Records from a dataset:
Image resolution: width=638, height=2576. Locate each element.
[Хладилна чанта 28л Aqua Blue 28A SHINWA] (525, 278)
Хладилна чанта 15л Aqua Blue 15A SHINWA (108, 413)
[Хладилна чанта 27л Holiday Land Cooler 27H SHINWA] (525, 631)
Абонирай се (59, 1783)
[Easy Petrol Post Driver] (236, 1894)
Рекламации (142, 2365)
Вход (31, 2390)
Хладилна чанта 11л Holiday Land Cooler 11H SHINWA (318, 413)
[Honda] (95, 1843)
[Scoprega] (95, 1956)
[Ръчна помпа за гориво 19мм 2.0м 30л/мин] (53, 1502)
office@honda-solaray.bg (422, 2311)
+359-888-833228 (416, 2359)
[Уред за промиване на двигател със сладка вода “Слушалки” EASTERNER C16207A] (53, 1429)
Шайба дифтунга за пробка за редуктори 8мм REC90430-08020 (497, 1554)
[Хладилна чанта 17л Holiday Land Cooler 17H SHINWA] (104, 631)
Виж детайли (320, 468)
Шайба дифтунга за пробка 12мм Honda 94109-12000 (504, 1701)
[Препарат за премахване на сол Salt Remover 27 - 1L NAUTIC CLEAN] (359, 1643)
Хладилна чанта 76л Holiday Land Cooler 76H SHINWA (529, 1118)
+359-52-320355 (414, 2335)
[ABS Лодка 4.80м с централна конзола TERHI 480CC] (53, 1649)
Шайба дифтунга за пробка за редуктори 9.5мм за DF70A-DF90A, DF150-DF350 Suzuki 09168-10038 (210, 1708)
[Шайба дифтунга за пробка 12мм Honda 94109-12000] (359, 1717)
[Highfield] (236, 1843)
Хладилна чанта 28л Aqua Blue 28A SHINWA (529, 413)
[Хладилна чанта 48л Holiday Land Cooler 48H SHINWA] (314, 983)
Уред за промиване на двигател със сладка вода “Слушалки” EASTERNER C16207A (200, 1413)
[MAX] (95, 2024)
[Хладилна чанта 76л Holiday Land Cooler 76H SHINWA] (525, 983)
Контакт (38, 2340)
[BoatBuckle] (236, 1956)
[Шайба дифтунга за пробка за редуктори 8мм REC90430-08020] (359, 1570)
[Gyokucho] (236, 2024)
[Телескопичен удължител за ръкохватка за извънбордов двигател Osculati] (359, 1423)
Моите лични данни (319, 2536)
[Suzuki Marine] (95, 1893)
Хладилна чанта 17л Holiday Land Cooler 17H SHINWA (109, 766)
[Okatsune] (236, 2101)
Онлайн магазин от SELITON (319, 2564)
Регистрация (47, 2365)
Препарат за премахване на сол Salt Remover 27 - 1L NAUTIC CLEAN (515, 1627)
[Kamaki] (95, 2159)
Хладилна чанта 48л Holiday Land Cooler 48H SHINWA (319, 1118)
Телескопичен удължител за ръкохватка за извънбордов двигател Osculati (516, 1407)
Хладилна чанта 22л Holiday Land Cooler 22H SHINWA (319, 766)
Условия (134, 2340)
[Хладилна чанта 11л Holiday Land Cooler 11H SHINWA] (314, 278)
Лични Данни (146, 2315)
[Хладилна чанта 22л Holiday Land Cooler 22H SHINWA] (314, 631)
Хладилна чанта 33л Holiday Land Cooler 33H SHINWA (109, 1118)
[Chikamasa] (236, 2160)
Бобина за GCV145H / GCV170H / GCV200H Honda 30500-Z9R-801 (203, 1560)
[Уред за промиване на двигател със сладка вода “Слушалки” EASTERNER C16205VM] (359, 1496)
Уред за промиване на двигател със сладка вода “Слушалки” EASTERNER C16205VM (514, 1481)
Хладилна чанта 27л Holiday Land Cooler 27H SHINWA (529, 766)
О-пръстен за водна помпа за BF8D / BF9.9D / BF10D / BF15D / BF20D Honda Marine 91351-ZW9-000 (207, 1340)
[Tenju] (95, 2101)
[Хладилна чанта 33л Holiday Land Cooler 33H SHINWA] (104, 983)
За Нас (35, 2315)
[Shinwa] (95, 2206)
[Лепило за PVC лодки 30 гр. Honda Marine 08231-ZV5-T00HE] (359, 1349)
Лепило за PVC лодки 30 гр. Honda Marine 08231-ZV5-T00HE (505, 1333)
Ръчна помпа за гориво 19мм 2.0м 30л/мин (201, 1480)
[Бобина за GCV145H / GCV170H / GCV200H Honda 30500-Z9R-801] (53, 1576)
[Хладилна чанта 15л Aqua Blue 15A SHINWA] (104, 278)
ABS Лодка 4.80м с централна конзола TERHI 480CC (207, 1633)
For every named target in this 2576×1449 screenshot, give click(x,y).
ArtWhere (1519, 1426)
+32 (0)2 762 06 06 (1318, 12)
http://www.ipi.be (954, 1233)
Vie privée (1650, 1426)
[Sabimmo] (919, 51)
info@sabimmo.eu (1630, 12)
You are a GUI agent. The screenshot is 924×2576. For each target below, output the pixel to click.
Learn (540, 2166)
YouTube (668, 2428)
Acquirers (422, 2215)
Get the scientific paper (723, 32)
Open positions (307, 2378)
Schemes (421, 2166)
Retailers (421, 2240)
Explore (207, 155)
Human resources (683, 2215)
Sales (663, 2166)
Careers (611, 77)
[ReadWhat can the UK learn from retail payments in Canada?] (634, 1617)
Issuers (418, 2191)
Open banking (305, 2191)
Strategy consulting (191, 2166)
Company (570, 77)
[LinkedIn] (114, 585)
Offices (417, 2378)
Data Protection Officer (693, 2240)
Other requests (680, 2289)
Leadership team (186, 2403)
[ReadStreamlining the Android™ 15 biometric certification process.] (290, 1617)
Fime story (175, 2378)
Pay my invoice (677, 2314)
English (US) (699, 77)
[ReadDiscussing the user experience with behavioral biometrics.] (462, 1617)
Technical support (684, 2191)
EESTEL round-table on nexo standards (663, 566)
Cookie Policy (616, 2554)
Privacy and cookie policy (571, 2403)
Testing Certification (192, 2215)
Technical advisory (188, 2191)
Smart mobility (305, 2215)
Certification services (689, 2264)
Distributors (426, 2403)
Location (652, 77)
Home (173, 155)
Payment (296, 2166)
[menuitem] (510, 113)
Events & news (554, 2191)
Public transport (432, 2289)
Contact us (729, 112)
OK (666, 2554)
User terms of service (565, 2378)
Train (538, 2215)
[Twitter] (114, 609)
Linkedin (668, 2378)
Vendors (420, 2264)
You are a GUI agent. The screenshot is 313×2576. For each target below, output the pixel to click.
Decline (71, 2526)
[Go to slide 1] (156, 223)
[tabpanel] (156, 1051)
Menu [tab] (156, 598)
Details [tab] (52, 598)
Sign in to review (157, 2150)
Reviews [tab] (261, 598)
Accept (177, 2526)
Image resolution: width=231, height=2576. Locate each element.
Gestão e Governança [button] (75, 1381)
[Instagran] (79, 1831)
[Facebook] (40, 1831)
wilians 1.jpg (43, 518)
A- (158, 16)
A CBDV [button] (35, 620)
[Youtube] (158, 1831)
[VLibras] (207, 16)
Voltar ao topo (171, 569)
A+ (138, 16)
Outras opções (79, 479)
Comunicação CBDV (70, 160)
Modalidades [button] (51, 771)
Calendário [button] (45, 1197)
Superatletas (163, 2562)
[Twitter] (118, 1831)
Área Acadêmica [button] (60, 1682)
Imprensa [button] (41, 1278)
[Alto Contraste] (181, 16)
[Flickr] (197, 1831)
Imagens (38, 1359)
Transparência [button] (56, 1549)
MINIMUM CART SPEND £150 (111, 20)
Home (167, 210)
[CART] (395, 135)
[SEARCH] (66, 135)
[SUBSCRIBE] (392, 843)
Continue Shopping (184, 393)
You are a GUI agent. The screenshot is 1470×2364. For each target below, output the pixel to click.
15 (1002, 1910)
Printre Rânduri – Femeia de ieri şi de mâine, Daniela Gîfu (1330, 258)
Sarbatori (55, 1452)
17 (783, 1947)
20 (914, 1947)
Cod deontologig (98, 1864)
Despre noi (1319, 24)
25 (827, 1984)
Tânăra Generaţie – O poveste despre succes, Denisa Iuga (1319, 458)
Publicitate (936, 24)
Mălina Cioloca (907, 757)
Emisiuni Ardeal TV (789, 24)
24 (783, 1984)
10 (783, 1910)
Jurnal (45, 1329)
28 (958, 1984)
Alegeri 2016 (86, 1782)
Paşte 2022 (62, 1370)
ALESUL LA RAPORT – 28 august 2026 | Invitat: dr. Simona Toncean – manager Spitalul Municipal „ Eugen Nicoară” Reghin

◆ Problem ◆
The required answer is the run of lines above, starting at the line with "[Хладилна чанта 15л" and ending at the line with "Fime story (175, 2378)", reproduced exactly with both ends.

◆ Exercise response ◆
[Хладилна чанта 15л Aqua Blue 15A SHINWA] (104, 278)
ABS Лодка 4.80м с централна конзола TERHI 480CC (207, 1633)
For every named target in this 2576×1449 screenshot, give click(x,y).
ArtWhere (1519, 1426)
+32 (0)2 762 06 06 (1318, 12)
http://www.ipi.be (954, 1233)
Vie privée (1650, 1426)
[Sabimmo] (919, 51)
info@sabimmo.eu (1630, 12)
You are a GUI agent. The screenshot is 924×2576. For each target below, output the pixel to click.
Learn (540, 2166)
YouTube (668, 2428)
Acquirers (422, 2215)
Get the scientific paper (723, 32)
Open positions (307, 2378)
Schemes (421, 2166)
Retailers (421, 2240)
Explore (207, 155)
Human resources (683, 2215)
Sales (663, 2166)
Careers (611, 77)
[ReadWhat can the UK learn from retail payments in Canada?] (634, 1617)
Issuers (418, 2191)
Open banking (305, 2191)
Strategy consulting (191, 2166)
Company (570, 77)
[LinkedIn] (114, 585)
Offices (417, 2378)
Data Protection Officer (693, 2240)
Other requests (680, 2289)
Leadership team (186, 2403)
[ReadStreamlining the Android™ 15 biometric certification process.] (290, 1617)
Fime story (175, 2378)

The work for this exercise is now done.